Spent much of the rest of the day on the bus to Curitiba (stage two of the three-stage trip to Porto Alegre) - a reasonably pleasant trip with some excellent scenery on the first half (which we got more time to look at because of slow-moving traffic). Once again the trip gets the thumbs up - no doubt something will go pear-shaped at some stage but it hasn't happened yet.



Monday Oct 27, 2014 #

7 AM

Run 38:00 [3] 7.1 km (5:21 / km)

Getting out early so that I could get an early getaway to the bus station (in anticipation of traffic jams which mostly didn't exist - ended up getting there 90 minutes earlier than I needed to). Once again along Copacabana beach. A very slow first kilometre but settled down pretty nicely after that. Humid again after overnight rain, but a nice breeze. No sign of any post-election disturbances (at least where I was, and I haven't heard news of any elsewhere either).

Spent much of the day on the bus to Sao Paulo. This was definitely not the sort of bus where you have chickens for company (it's not a genuine developing-country bus unless it has chickens); in fact, it was more luxurious than anything I've seen in the developed world (and has a section at the front where the seats are essentially the equivalent of airline business class, something I'll have to look out for in the quite likely event of doing an overnight haul later in the trip). Part of this is undoubtedly the result of long-distance buses still being regularly used by the middle classes in South America (budget airlines are still in their infancy in Brazil, and essentially unknown elsewhere in the continent), rather than being a last resort for the desperate. Also as a product of this, the bus stations (at least the two I've seen so far) are also clean and well-organised places which can reasonably be compared with major European rain stations (although the districts they reside in are not necessarily similarly clean or well-organised - Rio's is in a dodgy area, and I gather Porto Alegre's is too).

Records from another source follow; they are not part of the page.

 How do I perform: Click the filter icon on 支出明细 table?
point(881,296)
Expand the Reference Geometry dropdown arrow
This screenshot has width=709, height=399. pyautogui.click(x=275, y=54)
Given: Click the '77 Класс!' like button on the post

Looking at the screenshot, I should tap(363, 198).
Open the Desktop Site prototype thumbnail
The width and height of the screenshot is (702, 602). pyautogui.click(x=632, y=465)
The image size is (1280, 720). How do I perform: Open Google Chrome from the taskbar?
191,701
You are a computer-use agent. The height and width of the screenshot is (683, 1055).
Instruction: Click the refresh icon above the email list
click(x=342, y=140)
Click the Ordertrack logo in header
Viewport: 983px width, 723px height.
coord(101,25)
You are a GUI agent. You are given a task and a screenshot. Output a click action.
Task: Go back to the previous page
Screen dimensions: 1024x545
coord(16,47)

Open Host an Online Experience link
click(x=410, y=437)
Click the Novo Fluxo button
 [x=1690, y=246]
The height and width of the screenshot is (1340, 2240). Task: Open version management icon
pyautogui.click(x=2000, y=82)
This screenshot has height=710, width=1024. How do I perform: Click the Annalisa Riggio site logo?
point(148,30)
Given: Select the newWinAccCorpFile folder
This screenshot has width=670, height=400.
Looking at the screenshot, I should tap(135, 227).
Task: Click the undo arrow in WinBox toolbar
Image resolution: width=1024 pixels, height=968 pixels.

Had more conversation on the trip than I expected - the person sitting next to me was a Sydney-based Brazilian-Australian who was back visiting family. Also got to see the first of what will be a lot of South American landscape, quite hilly for the first half and with a bit of a Queensland feel to the vegetation, flatter later on. The Sao Paulo region is in extreme drought and that was reflected in the evidence of several recent bushfires en route (apparently very rare in this part of Brazil).

As noted earlier, I was a bit apprehensive about Sao Paulo but I seem to have fallen on my feet so far, not least through finding what turns out to be a nominal $400-a-night hotel in the middle of an upscale business and shopping district for about a third of that price. It's also two blocks away from a station on what seems to be a very well-functioning metro system (maybe Melbourne would eventually get a better system if they got into the habit of rioting whenever there's a meltdown like yesterday's, as Paulistas did over fare rises last year). It would be a better location still if my language skills were better, as just around the corner is what I suspect is the largest bookshop in the Portuguese-speaking world.